YS: Which governments have you come across that also have storyteller roles?
AS: As far as I know, Singapore is the best example of a transparent and explicit use of storytelling. But every government chooses the stories they tell when they choose curriculum for their schools, decide which statistics to report, and how to dress their military.
Even Pope Francis plays a storyteller role when he dropped the gold, fur and expensive vestments to wear a simple cassock. His travel plans tell a story. Before he arrives in the US, he will visit Cuba – tiny and poor in comparison to the US. Storytelling has happened throughout human history with or without the official title, and naming someone a storyteller doesn’t mean it becomes more effective.
YS: What is your current field of research in storytelling?
AS: I am interested in stories and storytelling that can improve society. For instance, public health could be using stories to change unhealthy behaviors. In many cases, I think storytelling will save more lives for less money than ‘teaching’ or ‘information’ campaigns. The only problem is that public health officials are so wedded to linear thinking and ‘evidence-based’ studies that kill the magic of storytelling in the process of removing variables. Storytelling is always variable.
That’s why I’m excited by the popularity of the UX (user experience) process and development of design thinking, because these two models help me break people away from predictable bad process habits that kill good storytelling. Normal work process follows a more scientific method of finding problems, searching for root causes, orchestrating a plan, and sticking to the plan.

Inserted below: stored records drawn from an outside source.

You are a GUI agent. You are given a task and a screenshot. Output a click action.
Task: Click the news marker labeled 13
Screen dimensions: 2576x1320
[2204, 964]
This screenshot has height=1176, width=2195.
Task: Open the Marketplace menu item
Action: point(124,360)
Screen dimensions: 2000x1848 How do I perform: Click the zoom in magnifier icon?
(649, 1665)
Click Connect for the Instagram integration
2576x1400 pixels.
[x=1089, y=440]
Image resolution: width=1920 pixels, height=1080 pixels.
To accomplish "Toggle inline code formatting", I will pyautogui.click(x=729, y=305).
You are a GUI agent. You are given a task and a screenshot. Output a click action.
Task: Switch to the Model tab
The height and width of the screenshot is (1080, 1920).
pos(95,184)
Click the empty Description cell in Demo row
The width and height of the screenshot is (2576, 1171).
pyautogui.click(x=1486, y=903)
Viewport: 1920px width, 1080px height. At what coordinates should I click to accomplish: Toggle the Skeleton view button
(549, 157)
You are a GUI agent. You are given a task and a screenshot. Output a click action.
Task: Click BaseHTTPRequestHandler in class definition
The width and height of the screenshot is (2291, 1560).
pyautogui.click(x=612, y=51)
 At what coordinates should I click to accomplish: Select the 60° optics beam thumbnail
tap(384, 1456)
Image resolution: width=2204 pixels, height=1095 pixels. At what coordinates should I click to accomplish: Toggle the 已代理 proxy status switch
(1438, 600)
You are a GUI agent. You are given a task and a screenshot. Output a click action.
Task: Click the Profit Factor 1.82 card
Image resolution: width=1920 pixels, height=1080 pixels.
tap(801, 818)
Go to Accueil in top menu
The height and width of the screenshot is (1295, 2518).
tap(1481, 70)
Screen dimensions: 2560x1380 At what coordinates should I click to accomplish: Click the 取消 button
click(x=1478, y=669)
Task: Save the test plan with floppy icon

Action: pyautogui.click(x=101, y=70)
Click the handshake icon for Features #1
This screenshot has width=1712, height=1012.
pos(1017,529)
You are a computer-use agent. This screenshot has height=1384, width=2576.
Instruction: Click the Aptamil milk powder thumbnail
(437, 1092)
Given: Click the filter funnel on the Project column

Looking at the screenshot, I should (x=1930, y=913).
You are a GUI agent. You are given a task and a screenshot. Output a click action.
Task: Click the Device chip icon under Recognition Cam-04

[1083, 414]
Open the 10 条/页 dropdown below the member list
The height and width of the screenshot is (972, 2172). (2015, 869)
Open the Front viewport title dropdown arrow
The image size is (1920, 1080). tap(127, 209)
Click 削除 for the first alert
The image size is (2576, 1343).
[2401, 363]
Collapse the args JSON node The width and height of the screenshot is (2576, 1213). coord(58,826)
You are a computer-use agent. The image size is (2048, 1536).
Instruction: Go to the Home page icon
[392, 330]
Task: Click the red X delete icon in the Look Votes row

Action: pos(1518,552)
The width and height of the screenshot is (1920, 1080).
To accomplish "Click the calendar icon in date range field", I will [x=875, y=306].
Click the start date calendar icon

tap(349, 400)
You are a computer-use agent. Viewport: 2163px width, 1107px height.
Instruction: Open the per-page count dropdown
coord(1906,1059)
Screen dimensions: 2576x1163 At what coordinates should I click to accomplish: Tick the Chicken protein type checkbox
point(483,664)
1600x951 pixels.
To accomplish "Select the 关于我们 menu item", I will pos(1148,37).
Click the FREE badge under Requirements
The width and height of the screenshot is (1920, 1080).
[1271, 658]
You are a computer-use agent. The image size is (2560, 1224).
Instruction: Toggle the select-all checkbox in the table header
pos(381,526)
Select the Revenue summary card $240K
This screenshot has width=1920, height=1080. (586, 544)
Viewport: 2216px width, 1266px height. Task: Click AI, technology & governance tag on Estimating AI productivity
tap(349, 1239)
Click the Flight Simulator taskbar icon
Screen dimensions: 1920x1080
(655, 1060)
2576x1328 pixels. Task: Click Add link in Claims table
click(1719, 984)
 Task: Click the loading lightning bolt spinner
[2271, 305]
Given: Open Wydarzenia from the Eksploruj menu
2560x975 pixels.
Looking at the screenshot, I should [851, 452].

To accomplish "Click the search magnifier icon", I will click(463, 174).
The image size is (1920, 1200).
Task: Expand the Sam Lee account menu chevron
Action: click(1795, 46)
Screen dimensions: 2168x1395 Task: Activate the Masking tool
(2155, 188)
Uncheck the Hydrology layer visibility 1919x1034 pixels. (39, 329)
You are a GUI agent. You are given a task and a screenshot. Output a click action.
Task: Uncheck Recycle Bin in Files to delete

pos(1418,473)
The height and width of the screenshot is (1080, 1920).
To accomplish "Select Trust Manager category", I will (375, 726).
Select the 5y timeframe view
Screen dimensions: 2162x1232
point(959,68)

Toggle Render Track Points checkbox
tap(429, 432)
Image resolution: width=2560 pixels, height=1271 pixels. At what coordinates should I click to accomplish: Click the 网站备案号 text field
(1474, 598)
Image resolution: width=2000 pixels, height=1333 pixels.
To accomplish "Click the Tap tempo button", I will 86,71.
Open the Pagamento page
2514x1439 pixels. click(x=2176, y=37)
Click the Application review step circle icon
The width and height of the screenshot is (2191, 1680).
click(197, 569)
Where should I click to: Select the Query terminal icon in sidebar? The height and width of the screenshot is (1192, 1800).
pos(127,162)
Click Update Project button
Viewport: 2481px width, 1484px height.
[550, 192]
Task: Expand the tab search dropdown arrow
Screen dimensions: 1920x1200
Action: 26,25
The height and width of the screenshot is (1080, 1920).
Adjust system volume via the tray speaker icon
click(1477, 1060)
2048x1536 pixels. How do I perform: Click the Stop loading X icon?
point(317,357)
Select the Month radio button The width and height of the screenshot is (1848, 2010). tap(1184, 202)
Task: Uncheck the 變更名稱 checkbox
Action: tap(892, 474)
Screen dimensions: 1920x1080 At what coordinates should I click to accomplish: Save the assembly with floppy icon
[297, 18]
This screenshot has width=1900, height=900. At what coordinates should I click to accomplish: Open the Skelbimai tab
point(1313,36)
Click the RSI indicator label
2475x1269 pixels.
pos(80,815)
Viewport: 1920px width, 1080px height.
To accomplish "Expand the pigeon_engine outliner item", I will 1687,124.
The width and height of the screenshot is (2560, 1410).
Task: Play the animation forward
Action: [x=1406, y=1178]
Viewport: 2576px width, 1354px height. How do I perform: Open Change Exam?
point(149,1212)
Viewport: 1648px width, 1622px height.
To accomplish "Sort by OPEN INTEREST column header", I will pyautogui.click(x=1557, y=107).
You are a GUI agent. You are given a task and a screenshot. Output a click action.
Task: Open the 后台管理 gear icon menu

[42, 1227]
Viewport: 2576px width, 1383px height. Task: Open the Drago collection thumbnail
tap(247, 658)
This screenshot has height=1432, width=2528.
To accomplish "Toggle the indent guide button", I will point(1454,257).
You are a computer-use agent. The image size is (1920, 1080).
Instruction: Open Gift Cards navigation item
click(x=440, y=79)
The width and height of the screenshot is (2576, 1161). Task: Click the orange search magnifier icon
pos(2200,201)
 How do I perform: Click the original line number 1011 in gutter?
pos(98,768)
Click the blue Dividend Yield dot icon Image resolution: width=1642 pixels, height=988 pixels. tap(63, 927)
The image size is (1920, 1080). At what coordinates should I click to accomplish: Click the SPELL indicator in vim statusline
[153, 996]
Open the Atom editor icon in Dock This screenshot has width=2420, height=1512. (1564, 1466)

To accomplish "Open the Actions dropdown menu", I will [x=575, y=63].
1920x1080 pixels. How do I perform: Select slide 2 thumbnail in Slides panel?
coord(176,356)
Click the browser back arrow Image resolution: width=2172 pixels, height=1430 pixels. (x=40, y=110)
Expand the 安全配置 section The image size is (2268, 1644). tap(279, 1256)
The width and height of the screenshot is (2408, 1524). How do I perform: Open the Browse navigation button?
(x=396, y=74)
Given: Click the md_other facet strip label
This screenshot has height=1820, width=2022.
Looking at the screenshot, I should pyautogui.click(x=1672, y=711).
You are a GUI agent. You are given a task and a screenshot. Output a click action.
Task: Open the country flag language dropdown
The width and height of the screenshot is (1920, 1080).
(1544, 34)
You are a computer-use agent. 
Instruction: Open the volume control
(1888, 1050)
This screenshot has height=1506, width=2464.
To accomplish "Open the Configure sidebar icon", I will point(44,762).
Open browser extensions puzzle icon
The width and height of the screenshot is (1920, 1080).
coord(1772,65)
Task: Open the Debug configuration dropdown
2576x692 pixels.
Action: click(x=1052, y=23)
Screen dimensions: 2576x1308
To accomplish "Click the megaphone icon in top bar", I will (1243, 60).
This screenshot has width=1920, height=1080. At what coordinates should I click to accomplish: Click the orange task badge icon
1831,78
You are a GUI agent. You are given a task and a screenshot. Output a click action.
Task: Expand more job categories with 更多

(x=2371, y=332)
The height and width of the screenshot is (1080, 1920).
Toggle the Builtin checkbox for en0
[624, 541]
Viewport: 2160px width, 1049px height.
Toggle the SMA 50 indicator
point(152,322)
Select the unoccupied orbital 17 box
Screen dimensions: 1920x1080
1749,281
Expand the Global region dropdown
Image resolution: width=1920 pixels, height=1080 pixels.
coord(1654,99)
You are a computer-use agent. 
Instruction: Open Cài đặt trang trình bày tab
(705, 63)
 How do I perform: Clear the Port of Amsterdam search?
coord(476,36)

A master storyteller is constantly experimenting with ideas and constantly discovering, adapting to, or changing the context so a story feels more real. Before I learned about UX, I used my own model to make the distinction between objective and subjective thinking. I had to demonstrate that in the highly variable, unpredictable, and ambiguous world of opinion (a.k.a. story) we constantly take lots of risks, experiment, and keep adapting.
In the past, everyone wanted a recipe so they could do it right, get it perfect, and tell stories guaranteed to work. That’s just not how humans operate. What works in one situation, may not work in another. You have to stay in relationship, keep listening, and adapt.
Like the UX designers say: iterate relentlessly.